### Raw data
BEGIN

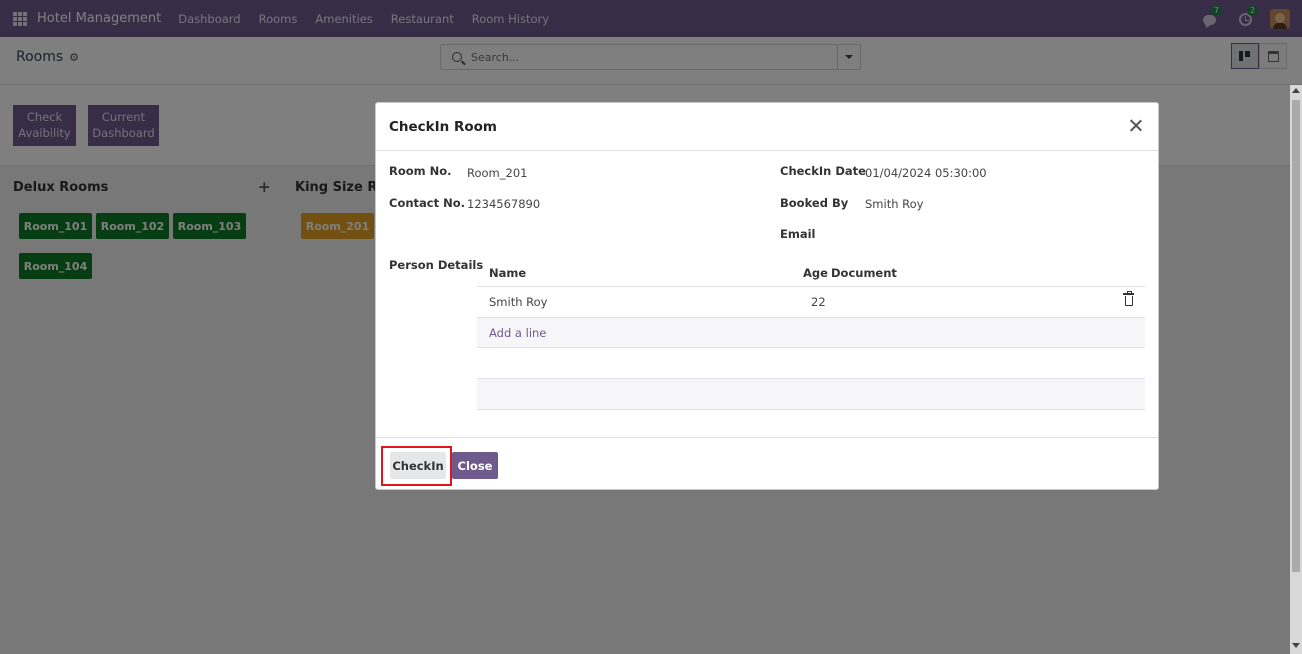  Describe the element at coordinates (518, 333) in the screenshot. I see `add-line-link: Add a line` at that location.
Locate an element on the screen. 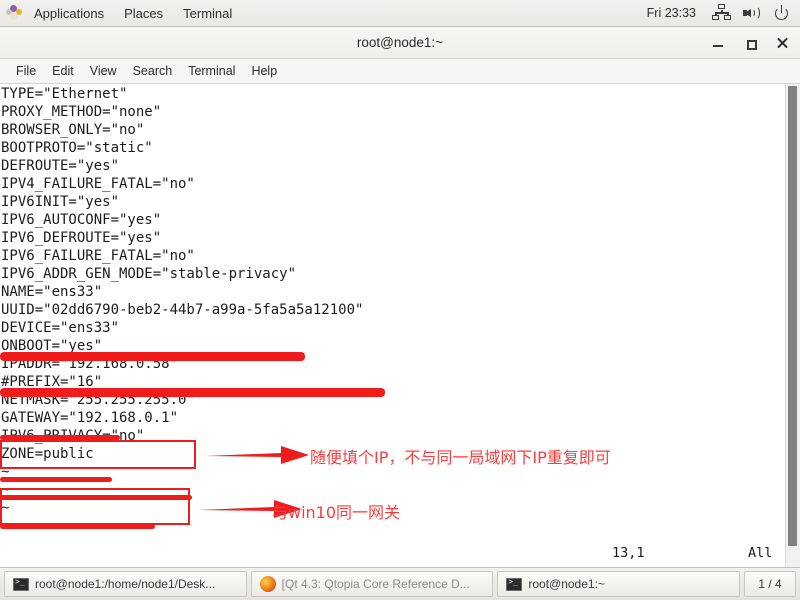 The height and width of the screenshot is (600, 800). panel-tray: Fri 23:33 is located at coordinates (724, 13).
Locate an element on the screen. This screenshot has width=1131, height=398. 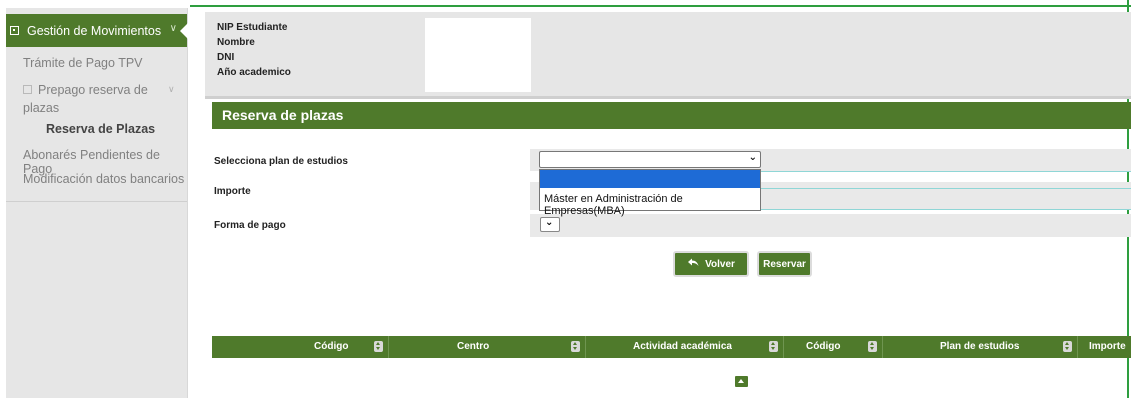
scroll-to-top-icon is located at coordinates (742, 382).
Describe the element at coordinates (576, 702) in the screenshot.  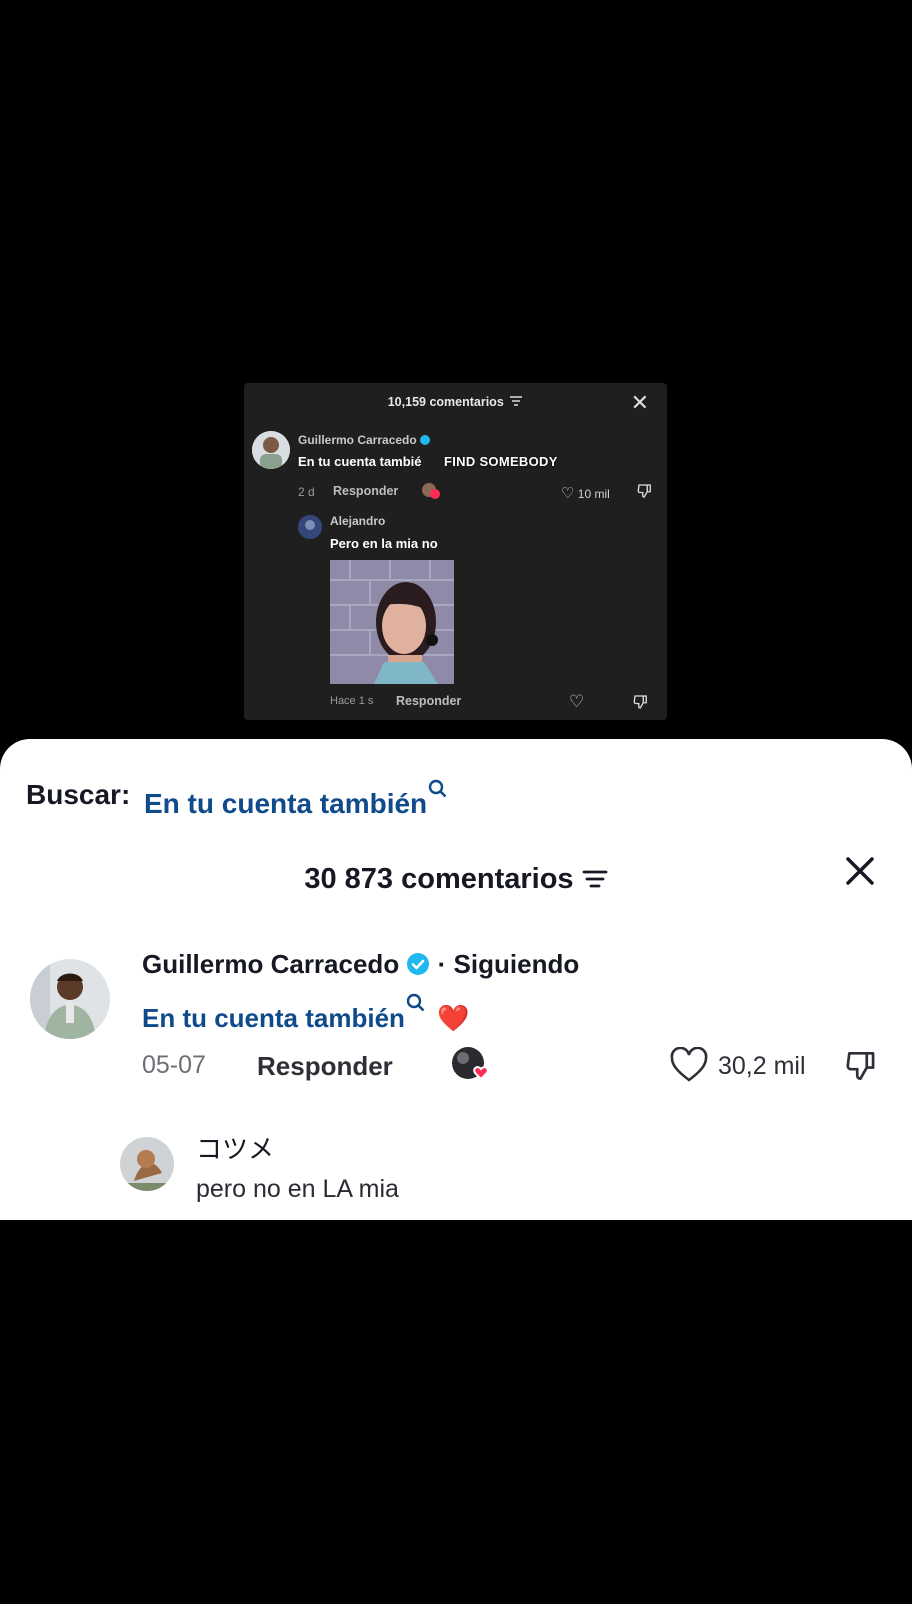
I see `embedded-reply-heart-icon: ♡` at that location.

END

Format the listing as a two-column CSV with columns "listing_text" and "answer", one row per item, starting with the line that contains "Describe the element at coordinates (576, 702)" and going on through the end of the listing. Put each value in a single quoted field, replace line breaks with spaces, and leave the pictures out.

### Answer space
listing_text,answer
"Describe the element at coordinates (576, 702) in the screenshot.","I see `embedded-reply-heart-icon: ♡` at that location."